The Problem with Prompt Engineering

Prompt engineering is a real phenomenon. If you don't know, it's basically coming up with clever text based scripts to make GPT-3 do what you want.

For example, here's an example prompt to get GPT-3 to turn a movie title into emoji descriptions:

Back to Future: 👨👴🚗🕒
Batman: 🤵🦇
Transformers: 🚗🤖
Wonder Woman: 👸🏻👸🏼👸🏽👸🏾👸🏿
Winnie the Pooh: 🐻🐼🐻
The Godfather: 👨👩👧🕵🏻‍♂️👲💥
Game of Thrones: 🏹🗡🗡🏹
Spider-Man:<GPT-3 would auto complete output here>

But my problem with prompt engineering is simply the name we've given it. I'm not sure where it came from, I'm assuming it has got some machine learning basis behind it, but it's a very intimidating sounding name.

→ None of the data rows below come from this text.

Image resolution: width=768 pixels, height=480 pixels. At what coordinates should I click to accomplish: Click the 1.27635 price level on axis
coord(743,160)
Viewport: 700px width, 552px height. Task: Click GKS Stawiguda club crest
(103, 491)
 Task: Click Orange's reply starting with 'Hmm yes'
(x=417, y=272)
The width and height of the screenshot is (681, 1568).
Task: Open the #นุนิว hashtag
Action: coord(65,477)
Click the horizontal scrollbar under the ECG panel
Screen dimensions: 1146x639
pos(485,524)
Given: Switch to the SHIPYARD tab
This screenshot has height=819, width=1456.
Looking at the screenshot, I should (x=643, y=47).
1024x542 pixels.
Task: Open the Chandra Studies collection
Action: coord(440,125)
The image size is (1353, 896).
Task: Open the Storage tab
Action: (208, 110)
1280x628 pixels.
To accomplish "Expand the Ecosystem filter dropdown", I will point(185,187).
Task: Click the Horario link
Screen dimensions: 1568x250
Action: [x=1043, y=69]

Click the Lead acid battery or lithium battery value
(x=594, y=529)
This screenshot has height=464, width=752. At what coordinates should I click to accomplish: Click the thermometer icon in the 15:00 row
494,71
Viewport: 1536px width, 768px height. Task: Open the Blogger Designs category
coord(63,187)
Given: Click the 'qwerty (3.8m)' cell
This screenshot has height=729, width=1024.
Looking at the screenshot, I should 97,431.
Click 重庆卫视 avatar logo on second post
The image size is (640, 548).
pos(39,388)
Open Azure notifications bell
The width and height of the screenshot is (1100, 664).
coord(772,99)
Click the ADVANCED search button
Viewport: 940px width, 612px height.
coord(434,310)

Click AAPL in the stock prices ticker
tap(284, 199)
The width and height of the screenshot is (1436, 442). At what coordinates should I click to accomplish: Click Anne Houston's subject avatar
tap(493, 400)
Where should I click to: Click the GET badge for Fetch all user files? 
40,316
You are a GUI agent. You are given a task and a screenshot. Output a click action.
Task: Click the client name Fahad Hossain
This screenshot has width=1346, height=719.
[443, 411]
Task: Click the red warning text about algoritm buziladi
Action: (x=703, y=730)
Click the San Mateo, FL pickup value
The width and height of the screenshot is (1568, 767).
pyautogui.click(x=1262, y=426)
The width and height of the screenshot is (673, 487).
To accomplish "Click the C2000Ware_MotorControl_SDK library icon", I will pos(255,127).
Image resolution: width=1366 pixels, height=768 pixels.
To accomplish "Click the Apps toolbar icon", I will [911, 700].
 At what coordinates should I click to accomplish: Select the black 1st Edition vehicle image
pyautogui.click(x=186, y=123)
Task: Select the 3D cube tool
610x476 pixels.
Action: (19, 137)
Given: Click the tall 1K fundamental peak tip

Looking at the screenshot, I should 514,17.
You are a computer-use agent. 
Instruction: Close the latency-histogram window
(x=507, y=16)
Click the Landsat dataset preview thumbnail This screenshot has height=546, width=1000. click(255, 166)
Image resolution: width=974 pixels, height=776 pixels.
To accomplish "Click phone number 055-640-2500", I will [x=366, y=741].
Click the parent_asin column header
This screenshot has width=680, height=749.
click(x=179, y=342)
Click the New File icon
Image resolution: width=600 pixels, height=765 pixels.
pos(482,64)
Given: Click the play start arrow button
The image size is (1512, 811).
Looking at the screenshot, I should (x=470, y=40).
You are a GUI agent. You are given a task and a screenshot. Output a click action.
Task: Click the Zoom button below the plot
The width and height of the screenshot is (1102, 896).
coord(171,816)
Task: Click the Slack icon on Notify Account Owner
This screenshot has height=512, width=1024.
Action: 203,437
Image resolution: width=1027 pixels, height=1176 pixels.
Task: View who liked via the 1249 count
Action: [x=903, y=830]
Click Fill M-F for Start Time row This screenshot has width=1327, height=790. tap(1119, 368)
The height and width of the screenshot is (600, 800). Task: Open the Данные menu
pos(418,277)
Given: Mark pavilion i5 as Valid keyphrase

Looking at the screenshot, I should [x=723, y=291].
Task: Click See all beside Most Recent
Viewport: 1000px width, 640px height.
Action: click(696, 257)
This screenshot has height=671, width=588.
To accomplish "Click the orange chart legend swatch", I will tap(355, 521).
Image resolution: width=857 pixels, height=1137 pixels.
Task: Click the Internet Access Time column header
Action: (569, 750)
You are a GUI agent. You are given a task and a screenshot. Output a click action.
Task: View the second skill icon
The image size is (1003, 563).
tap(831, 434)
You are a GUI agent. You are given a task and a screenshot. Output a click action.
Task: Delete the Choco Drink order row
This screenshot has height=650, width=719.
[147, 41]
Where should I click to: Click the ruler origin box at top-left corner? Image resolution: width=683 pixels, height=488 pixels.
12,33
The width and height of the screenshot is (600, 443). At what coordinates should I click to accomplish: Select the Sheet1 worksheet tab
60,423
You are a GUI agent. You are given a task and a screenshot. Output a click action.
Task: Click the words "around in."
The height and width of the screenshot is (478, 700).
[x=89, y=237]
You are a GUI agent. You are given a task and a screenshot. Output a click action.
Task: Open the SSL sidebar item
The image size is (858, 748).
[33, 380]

Sure, you have to think about character limits and you have to be clever with GPT-3 to get it to do what you want, so, it's not that straightforward and it does require making some design decisions. Also, it can become complex as you combine different prompts in parallel and you need to commercialize the prompt reliably (and safely). However, is prompt engineering really engineering?

Is it really as complex as other branches of engineering? Broadly speaking, you often hear criticism from people like, “software is not engineering” or that “computer science is not a science” because it has the word, “science” in the name. This is debatable, maybe, but I don’t think it’s crazy to say that prompt engineering is no where near as hard as software engineering or CS.

Here’s the thing - our current understanding of prompt engineering is that it’s all about using natural language (ie. usually English) to describe a task, sharing some examples, pushing a button, and watching AI do stuff for us. This is as as straightforward as a process can get, a child with no formal engineering training could do this, so why are we calling it engineering?

I think part of the problem is that there are very few labels that fit this, “example based programming paradigm". It’s not quite code and it’s not quite english, so we call it a “prompt”. At the same time, it’s very straightforward but could get more complicated as you commercialize, so, we call it, “engineering”? I guess. Maybe it’s a safety thing, but safety and risk is not a concept exclusive to engineering that only engineers can inherently understand, think through, and implement in the real world.

I’m sure people said the same thing about web development, or desktop software, or every layer of the technical stack. Something along the lines of, “how is this even engineering? It’s so straightforward”! And sure, maybe this article will come to haunt me in the future if prompt engineering ends up being something with far more depth and complexity, expanding outwards into various sub-fields. But this time, I genuinely feel like things are different. As language models get better overtime, in theory, they should require less prompting and a lot less, “engineering” as the years go by. The AI models should be able to understand what we want to happen with a lot less hand wringing or training on our part. Prompt engineering itself may be a temporary band-aid solution and term we are just throwing out there until the language models get better and entirely human-like.

Labels don’t matter early on, but as the GPT-3 community grows, I think it’s worth bringing some consideration into the names we are giving things. I was recently at a clubhouse event and I hated telling people who don’t know anything about GPT-3 to look into, “prompt enginering” since they were curious about how to make it do stuff. Prompt Engineering sounds way more superflous than what the job actually is and honestly, it just sounds intimidating.

At the same time, the name sells GPT-3 short. The name doesn’t give it the credit it deserves. GPT-3 can communicate in natural language, multiple languages spoken around the world, and often just, “get” what you mean and know what you want it to do. The breakthrough of GPT-3 is that it doesn’t require advanced kinds of AI trickery and engineering to make it work. So, why do we stick with this name?

I also want to make this point quite clear because I think it’s important - I think the name particularly scares off non-technical people from diverse backgrounds because it makes the whole process of using GPT-3 sound a lot harder than it actually is. To them, it sounds like they still can’t participate in AI unless they are already Silicon Valley engineering insiders. If we want to increase the diversity in our community and bring in people from all walks of life (especially those who are non-technical), I think a great step forward would be calling prompt engineering something else, something more user friendly and inclusive which actually reflects the inherent usability of GPT-3 anyways.

I don’t have a name suggestion to propose to you here, but I do think this idea has some merit and is worth futher discussion. It’s not too late to change the arbitrary labels we’ve given things, we’re still very early on. At the same time, we have some real opportunity to do some good here, so, it’s worth a shot.